Trabalhar em rádios e gravadoras como Sony, Warner e EMI foram alguns frutos que Kiko Freitas, 48, colheu a partir da experiência que teve com o rock’n’roll. Dono do selo Blue Records, Kiko já produziu 178 discos.

Músico, compositor, arranjador, produtor musical e engenheiro de áudio, Kiko teve, no rock, uma forma de contestar o pai, que também era músico e participou do movimento da Bossa Nova no Rio de Janeiro.
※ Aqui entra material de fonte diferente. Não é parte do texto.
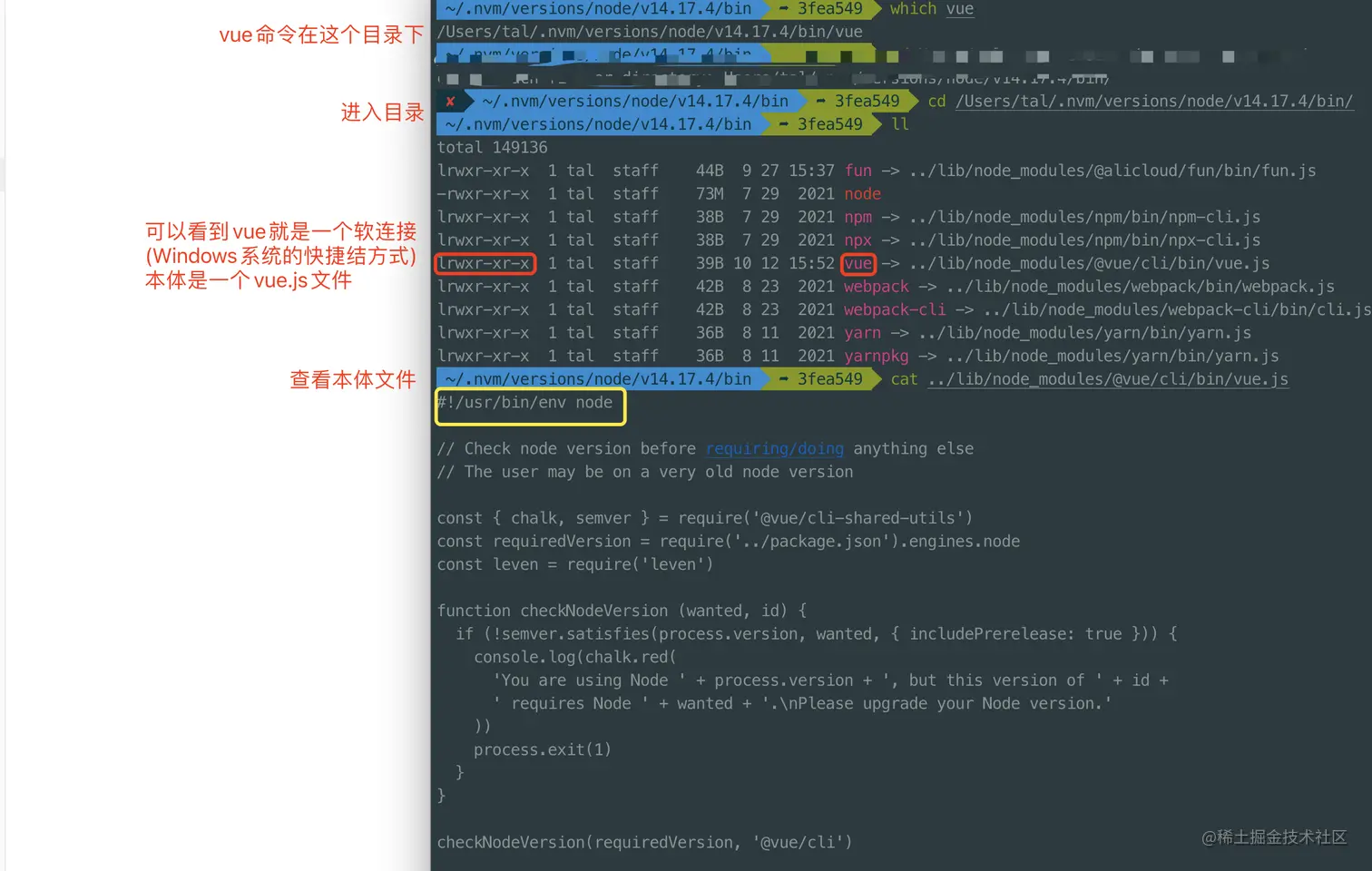This screenshot has height=871, width=1372.
Task: Toggle selection of the npx symlink entry
Action: pyautogui.click(x=862, y=240)
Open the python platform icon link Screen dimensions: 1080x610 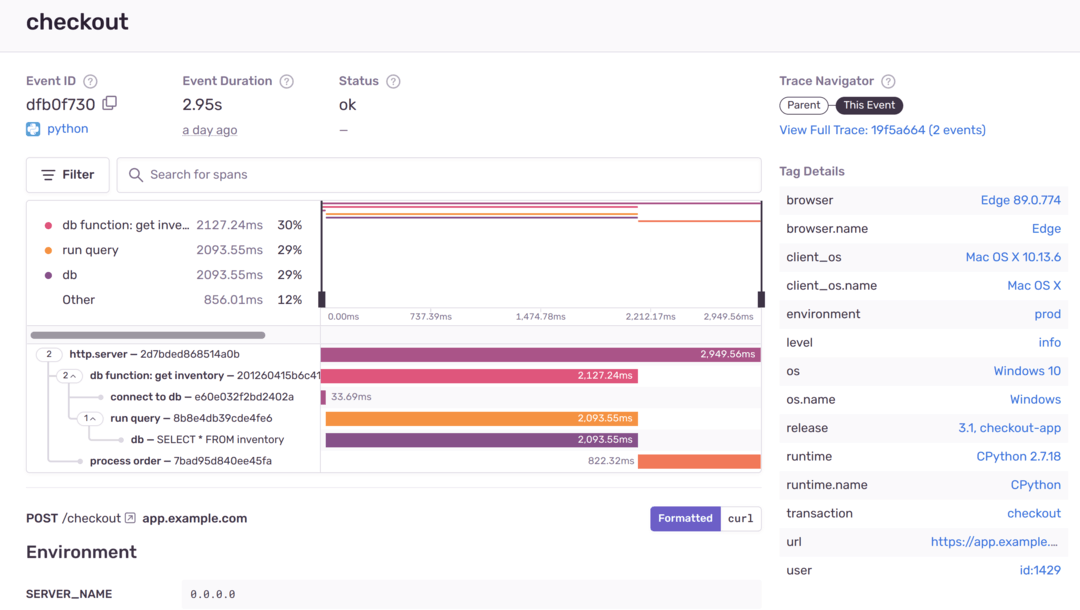[33, 128]
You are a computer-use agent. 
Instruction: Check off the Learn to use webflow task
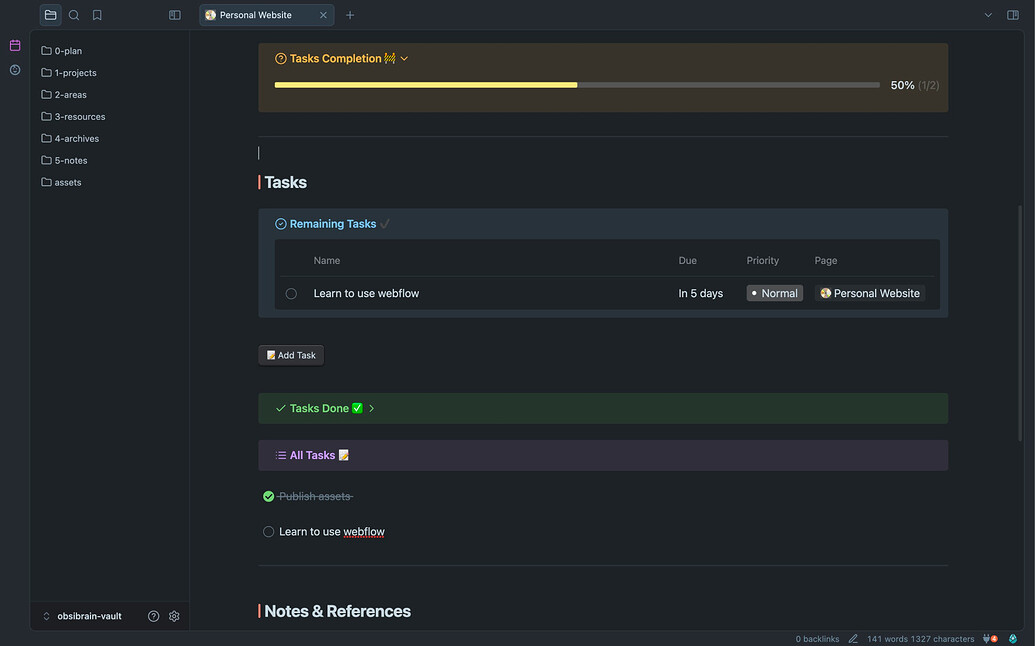(x=268, y=531)
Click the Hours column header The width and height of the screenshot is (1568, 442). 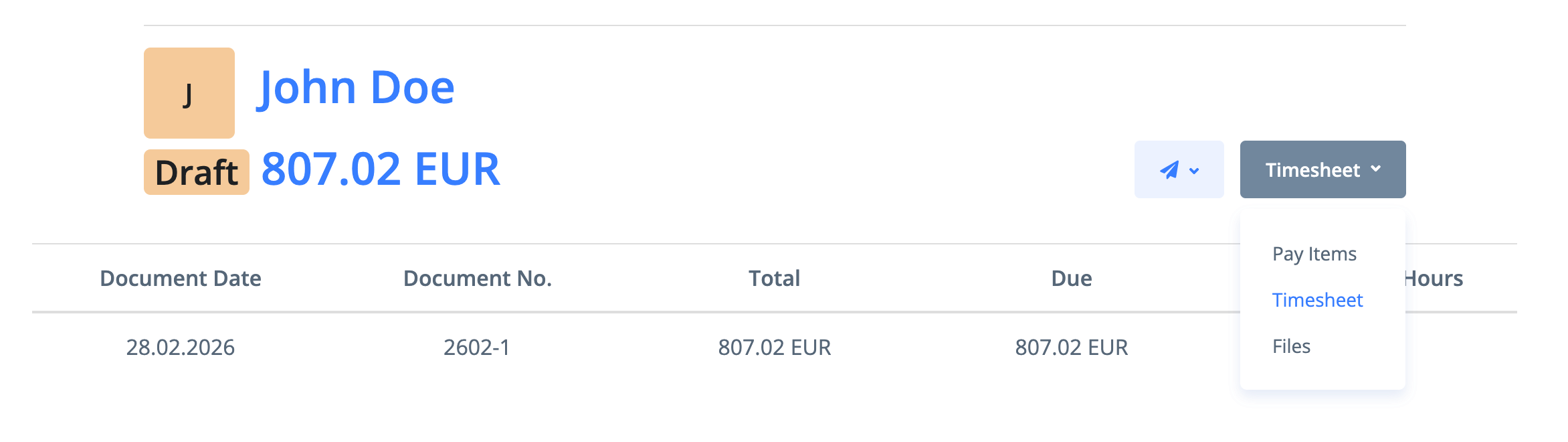(x=1436, y=279)
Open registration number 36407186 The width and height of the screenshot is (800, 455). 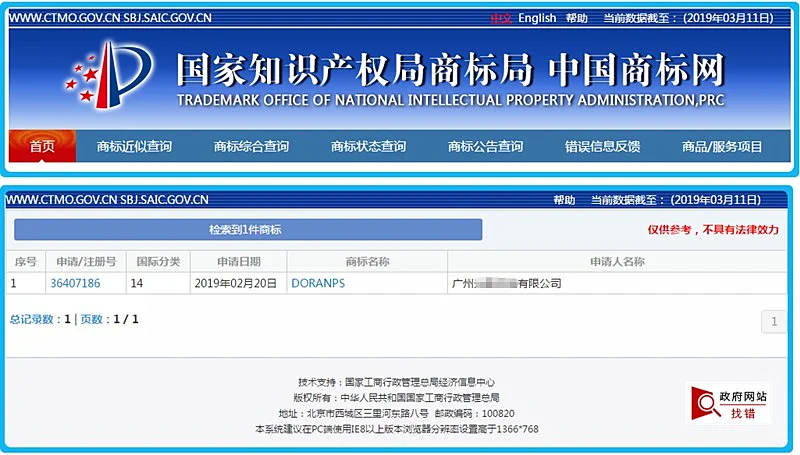pos(75,284)
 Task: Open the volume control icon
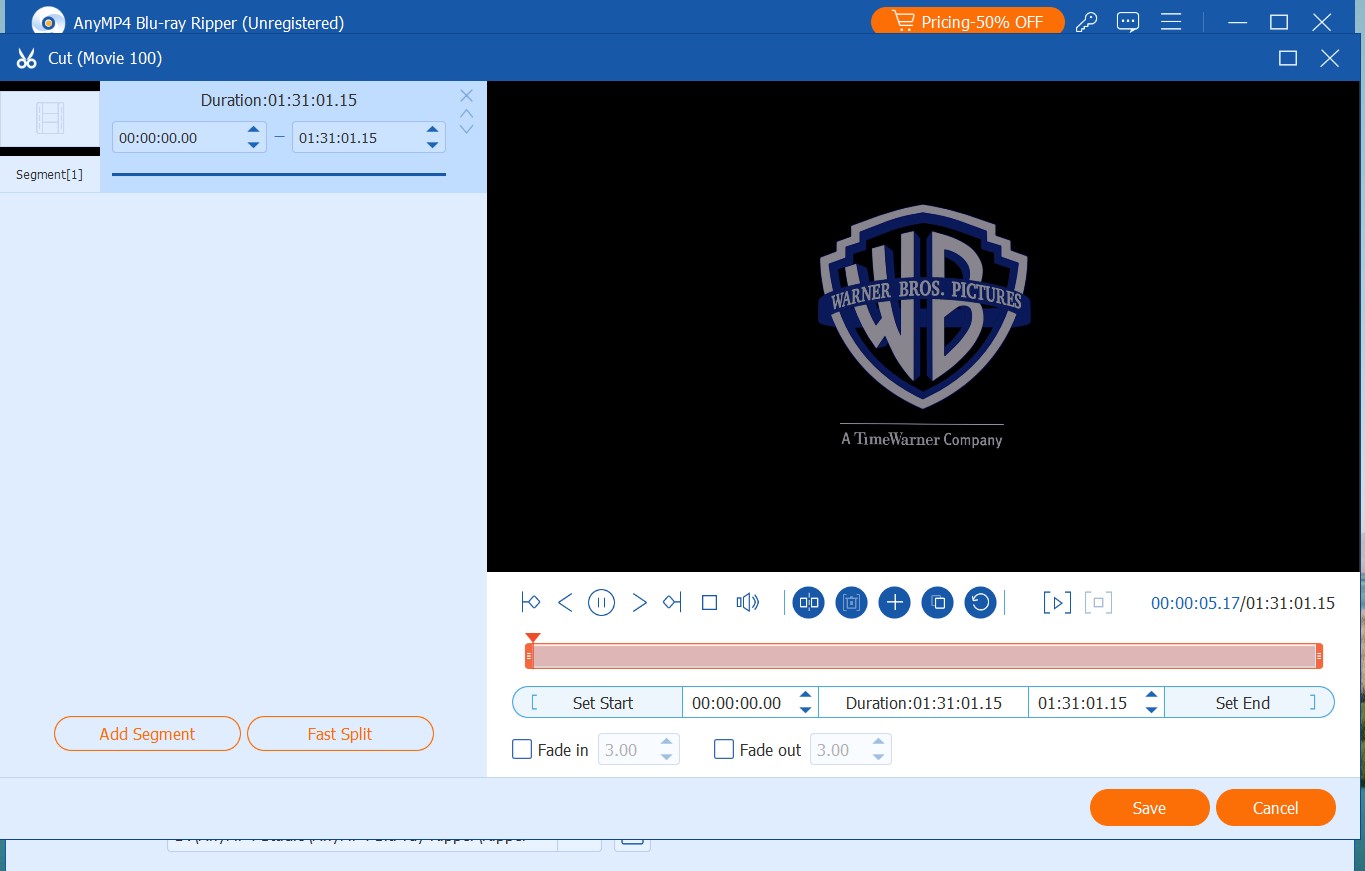747,602
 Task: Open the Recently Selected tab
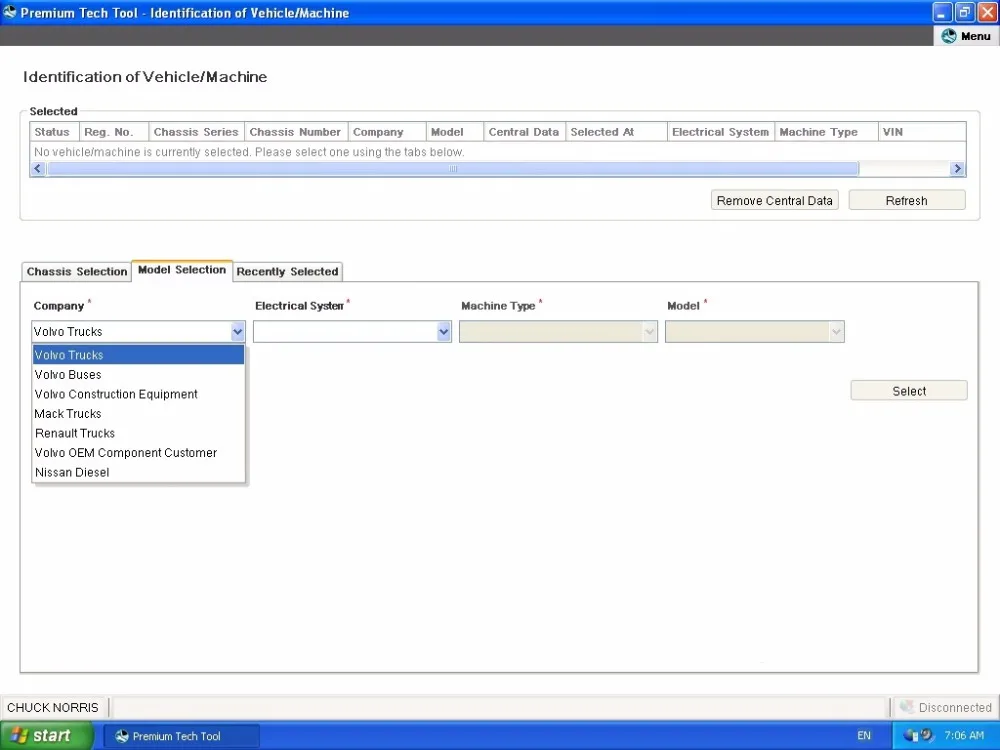coord(288,271)
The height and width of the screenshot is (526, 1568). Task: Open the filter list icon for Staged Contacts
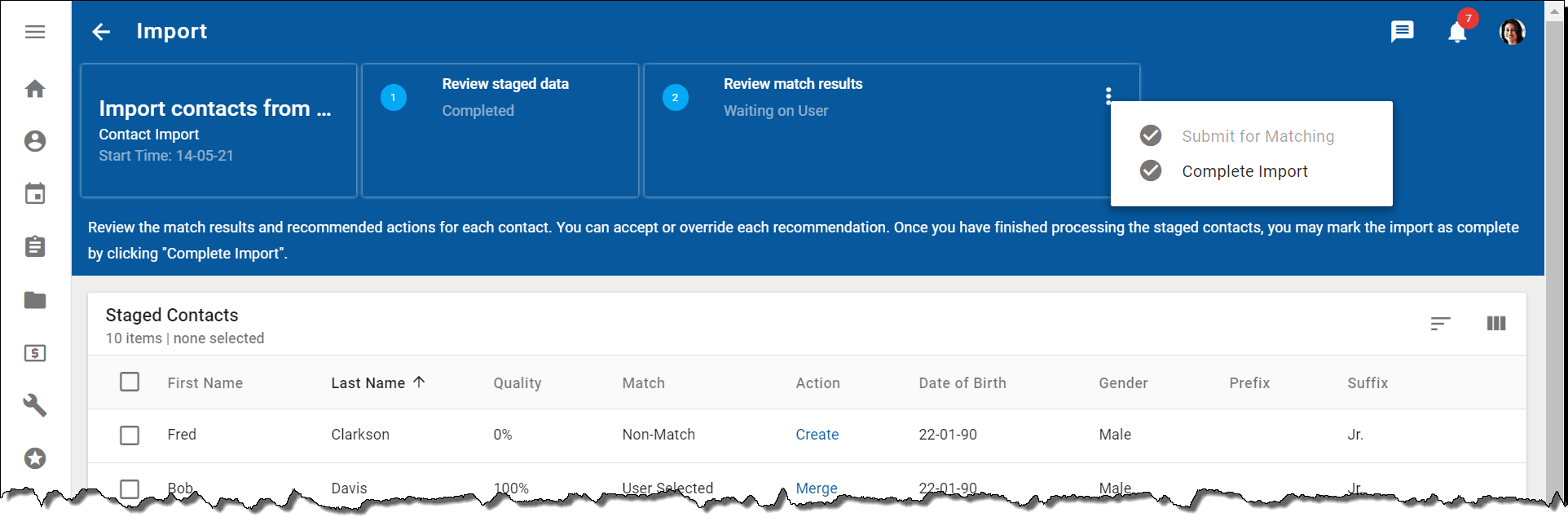pos(1440,324)
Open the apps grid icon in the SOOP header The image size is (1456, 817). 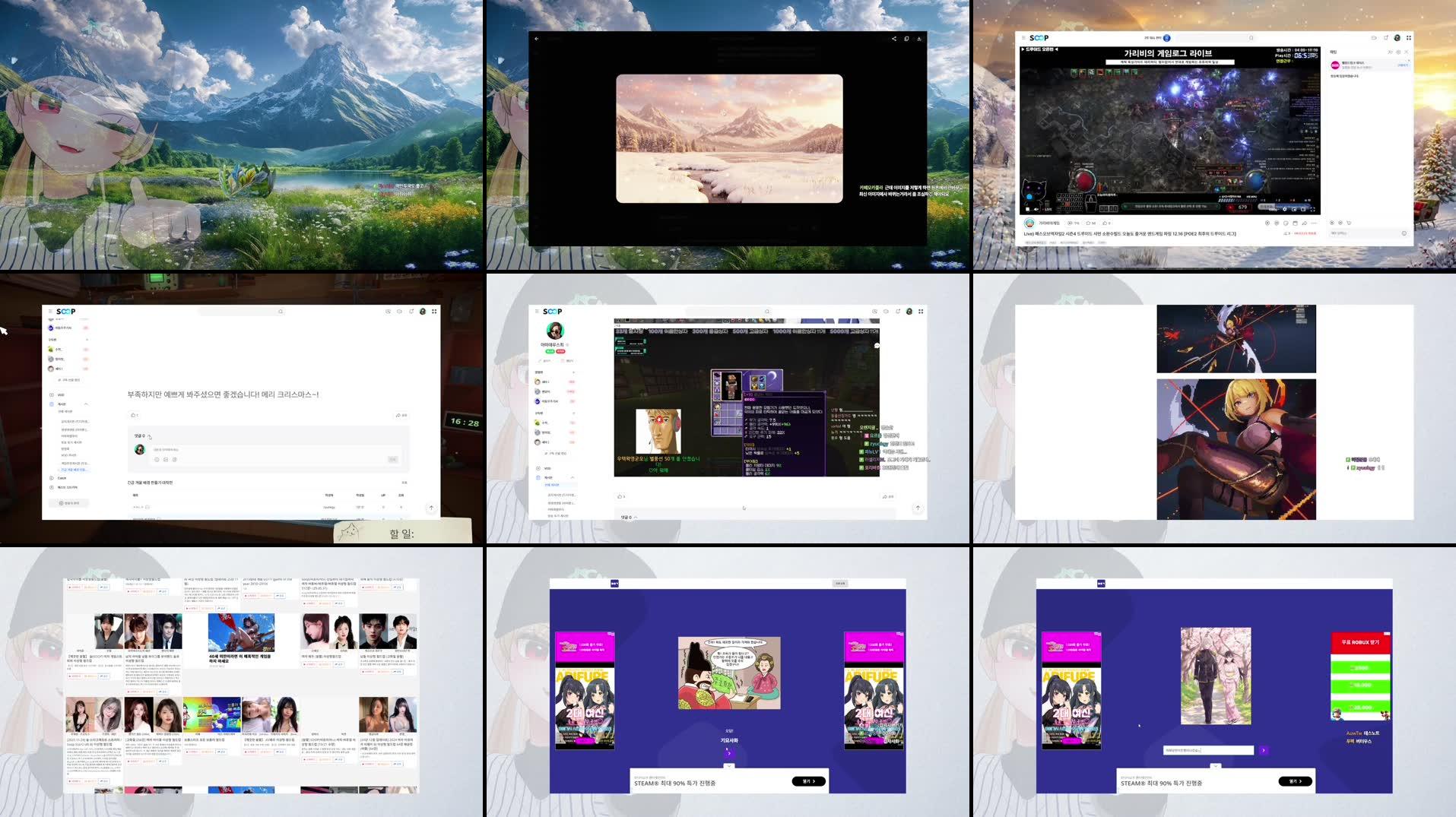point(1409,37)
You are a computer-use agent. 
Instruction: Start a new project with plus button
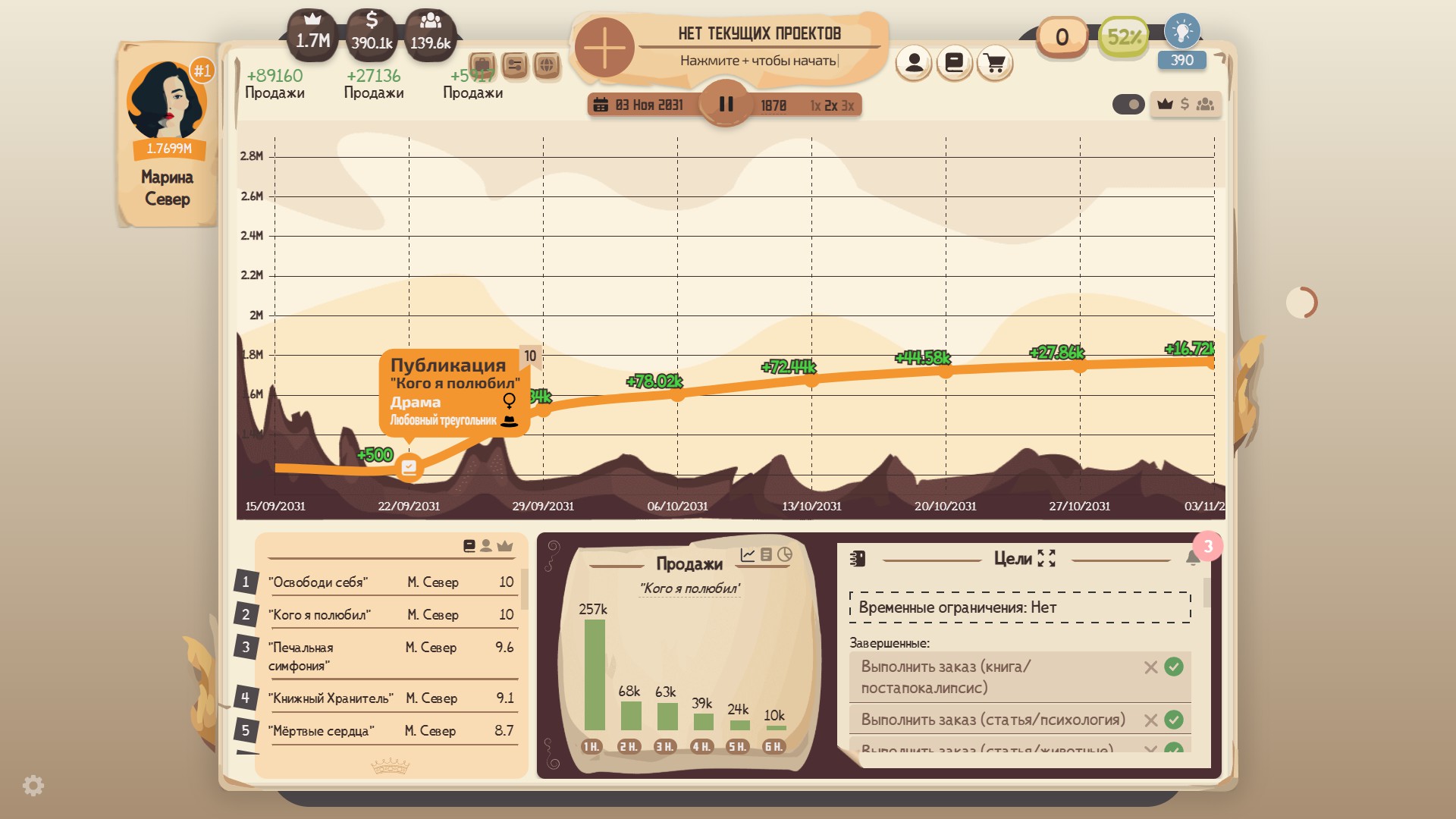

“Virei roqueiro de raiva mesmo, porque meu pai não me deixava escutar nem Beatles. Para ele era jazz, MPB ou clássico, e ponto”, lembra. Sua primeira guitarra só veio quando tinha 12 anos. “Aí eu infernizei”, disse ele ao lembrar do impacto que o rock causou ao associar “atitudes, sonoridades e novas técnicas desenvolvidas pelos grandes guitarristas” à “explosão hormonal da adolescência”.

Na medida em que ia ampliando os trabalhos de produtor e de engenheiro de áudio, mais ele se via retornando às origens pré-rock’n’roll estimuladas pelo pai. “Músico profissional não pode negar trabalhos. Por isso vou em tudo. Seja samba, jazz, sertanejo, rock, música clássica ou árabe, o importante é sempre ampliar meus horizontes musicais. O legal da música é exatamente esse: o de estar em todos os lugares ao mesmo tempo”.

Gabriel Thomaz


Autor do livro Magnéticos 90: A Geração do Rock Brasileiro Lançada em Fita Cassete, Gabriel Thomaz, 48, é também músico, integrando atualmente a banda Autoramas. Ele despontou no cenário nacional ainda nos anos 90, com a banda brasiliense Little Quail and The Mad Birds, pelo selo Banguela Records.

Gabriel foi um dos poucos de sua geração a conseguir, até os dias atuais, manter a carreira de roqueiro. “Sempre busquei, no rock, a minha originalidade”, diz o autor da música I Saw You Saying”, eternizada pela banda também brasiliense Raimundos.

Entre os elementos que compõem sua originalidade, Gabriel aponta a associação inteligente entre rock e humor. “Fazer obra com humor é questão de inteligência. Tenho muitas músicas de protesto. Há pessoas que não notam, mas são”, disse ele ao vincular suas composições ao rock de protesto que caracterizou Brasília nos anos 80.

Talvez um dos frutos que ele colha atualmente, por ter se dedicado tanto ao rock, seja a eternização de sua juventude. “Sou igual até hoje. Acho até que com mais pique. Graças ao rock conheci todos os estados de meu país e fiz shows em 23 países. Sempre conversando com as pessoas sobre todas as coisas. É ótimo para quem, como eu, sempre gostou de estudar história e geografia”, disse.

“Quase tudo que eu consegui na vida foi por causa do rock’n’roll. Sou muito grato a isso. E é engraçado porque o tempo vai passando e cada vez mais eu vou mergulhando nesse universo. Gosto de ajudar bandas e artistas. Isso para mim é uma forma de retribuir todo esse privilégio que eu tive”, complementa.